“This is a photo that a lot of my shark friends, including myself, have been trying to take for years.”
Meet Euan Euan Rannachan. Not only has he recreated one of the most iconic film posters of all time, but he’s done it whilst capturing an absolutely killer wildlife photo in its own right. It is, by all accounts, a “once in a lifetime” shot – and it is spectacular to behold.
After the prior quote, Rannachan tells My Modern Met that he “had a feeling” that he had captured the shot.
“But things happen so fast down there really all I could do was get ready for the next pass if there going to be one.

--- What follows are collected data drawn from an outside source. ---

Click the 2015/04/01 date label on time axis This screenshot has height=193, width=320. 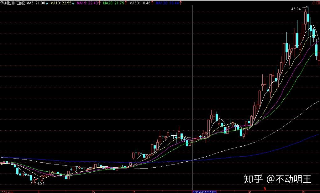coord(204,191)
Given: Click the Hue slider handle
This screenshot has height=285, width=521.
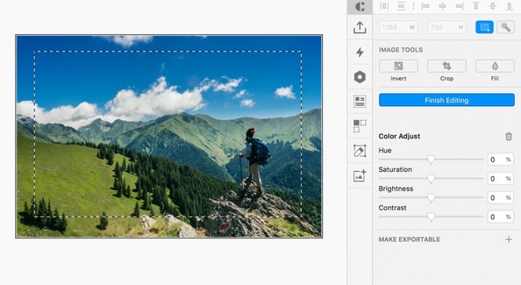Looking at the screenshot, I should click(x=431, y=160).
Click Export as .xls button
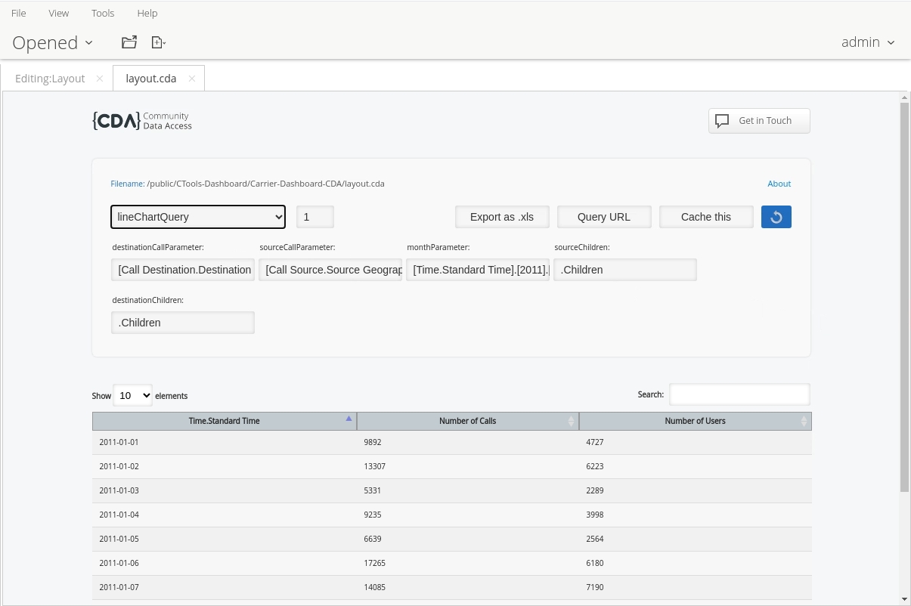 click(x=502, y=217)
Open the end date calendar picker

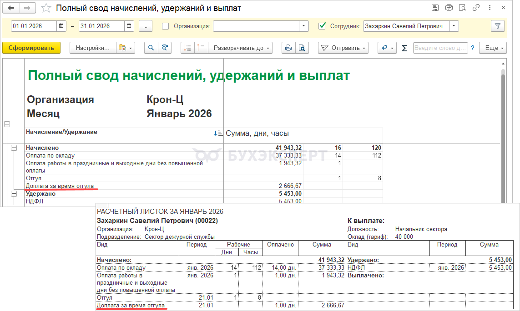coord(130,26)
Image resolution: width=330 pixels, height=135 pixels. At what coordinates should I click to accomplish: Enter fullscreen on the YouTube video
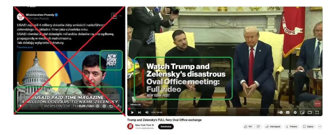(317, 113)
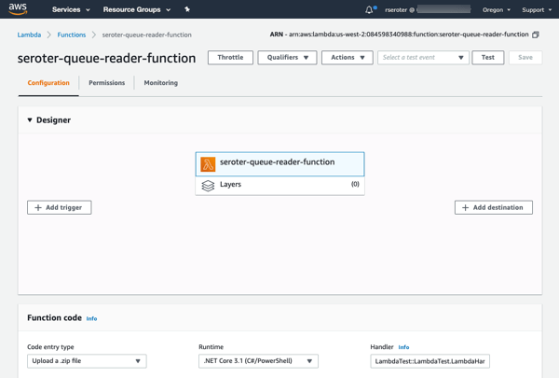Image resolution: width=559 pixels, height=378 pixels.
Task: Expand the Oregon region dropdown
Action: click(x=496, y=9)
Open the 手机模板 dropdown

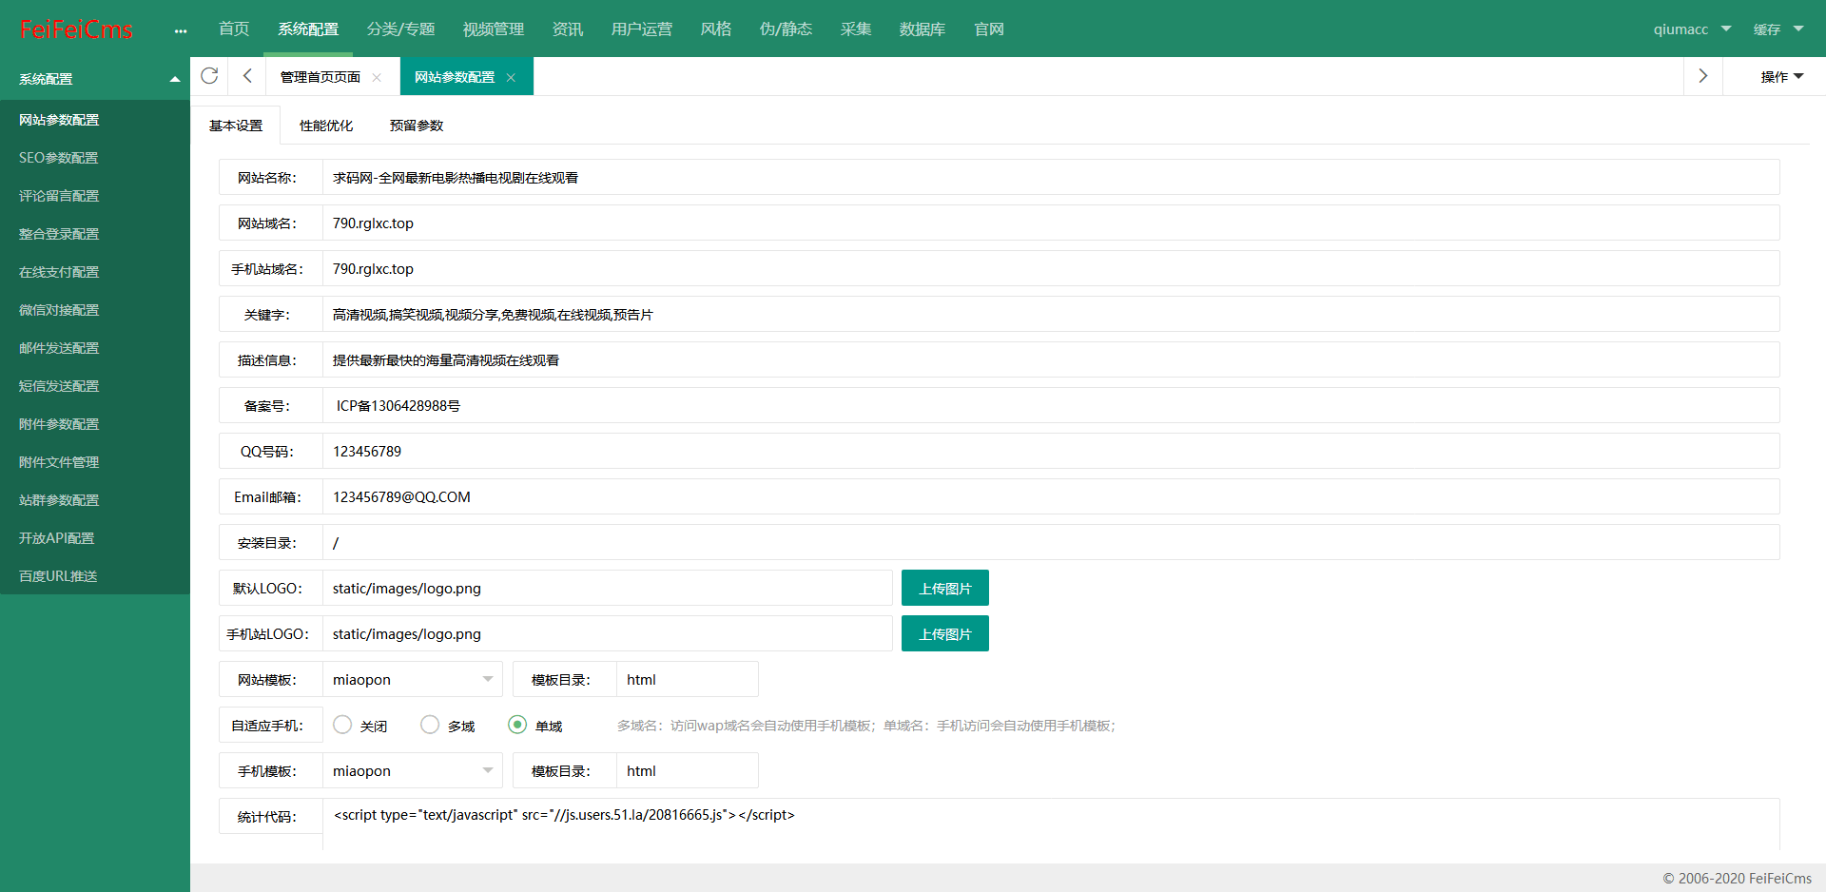pos(413,770)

It was not till much later that night, when I was backing up footage, that I saw I had it—and most importantly it was in focus,” he recalls.

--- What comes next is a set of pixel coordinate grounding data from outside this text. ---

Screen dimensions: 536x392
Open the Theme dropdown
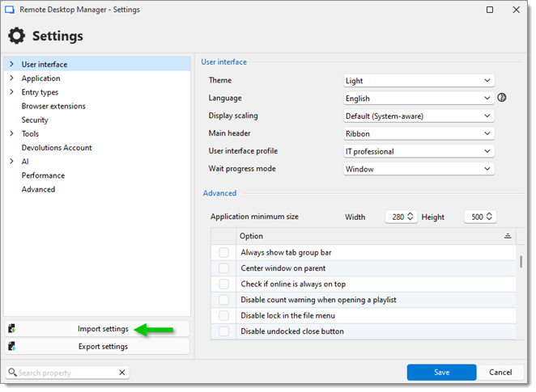[419, 81]
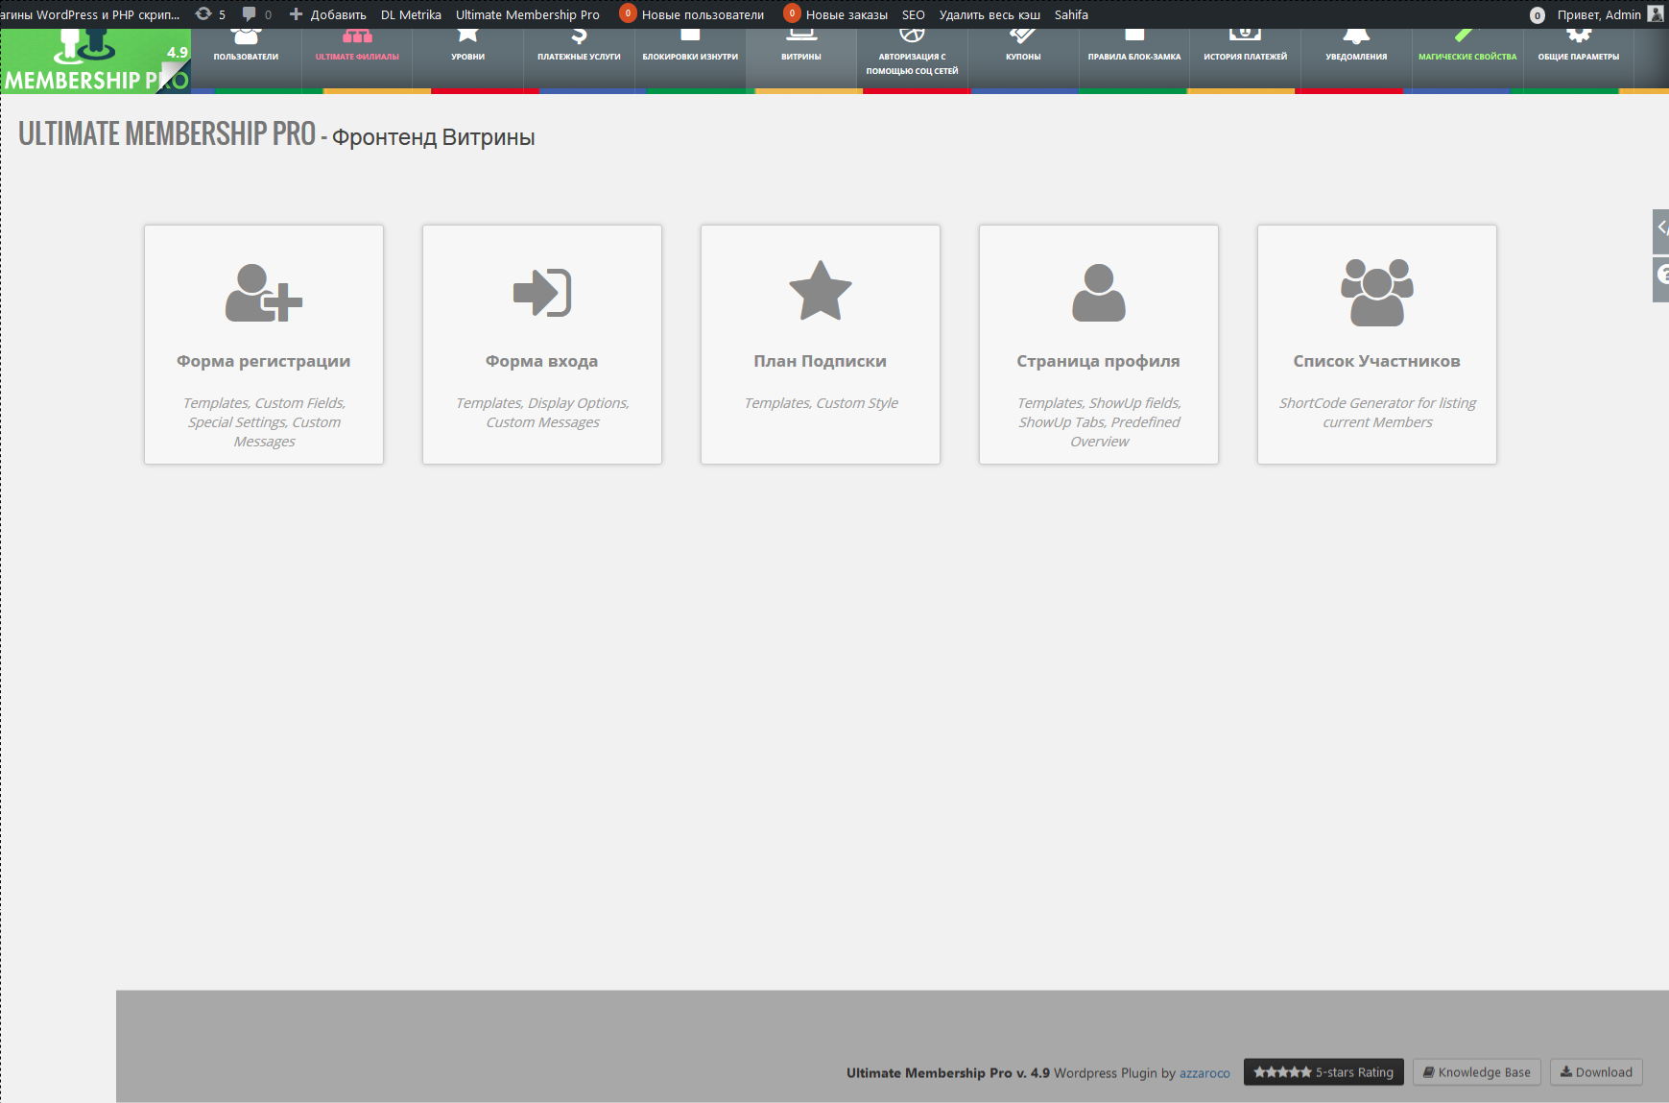Open the Форма регистрации user-plus icon
The width and height of the screenshot is (1669, 1103).
tap(263, 293)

If you’re not sold yet – that’s because you haven’t seen A.) how spot on his JAWS recreation is, and B.) how remarkably crisp a wildlife photo it is. Behold:
Per his talk with My Modern Met, Rannachan hopes the attention his JAWS shot has garnered will bring further attention to the plight these animals face across the planet. Though enormous and powerful, as Rannachan states, great white sharks are listed as a “vulnerable” species. Humanity has held these ancient behemoths on both sides of extinction’s edge for a century now, with this “vulnerability” teetering each way from decade to decade. Anything Rannachan can do to help fix this – that is his mission.
‘JAWS’ and the Great White Dilemma
Though he’s created a poster with one of the most prolific film monsters of all time, Rannachan wants people to know these giants of the seas are in no way “villains” or “monsters” at all. They’re simply fighting to survive. Just like us.
“I think the thing that always excites me is how powerful [and] precise they can be, while at the same time being completely under control,” he adds of the apex predators. ” It’s amazing to watch a 3,000-pound animal approach its target, flick its tail, accelerate… And spin on a dime like nothing just happened.”
His fascination with these sea giants, which pre-date the dinosaurs, goes back to childhood. As an adult, Rannachan channels this euphoric obsession into wildlife photography and conservation. His “countless hours diving with sharks,” as My Modern Met points out, would be the fruition of lifelong dreams.
As for his actual JAWS recreation, it was a “recent trip” to Guadalupe Island in Mexico that resulted in his “photo of a lifetime.”
For it, Rannachan was only 35-feet away from the great white shark in a diving cage. One the massive fish struck a familiar pose, Rannachan struck back – and the shot was sealed. We all know this pose thanks to artist Roger Kastel, who painted the original JAWS poster. His work, however, was based on a taxidermy specimen. Rannachan is the first to capture this iconography so perfectly in nature.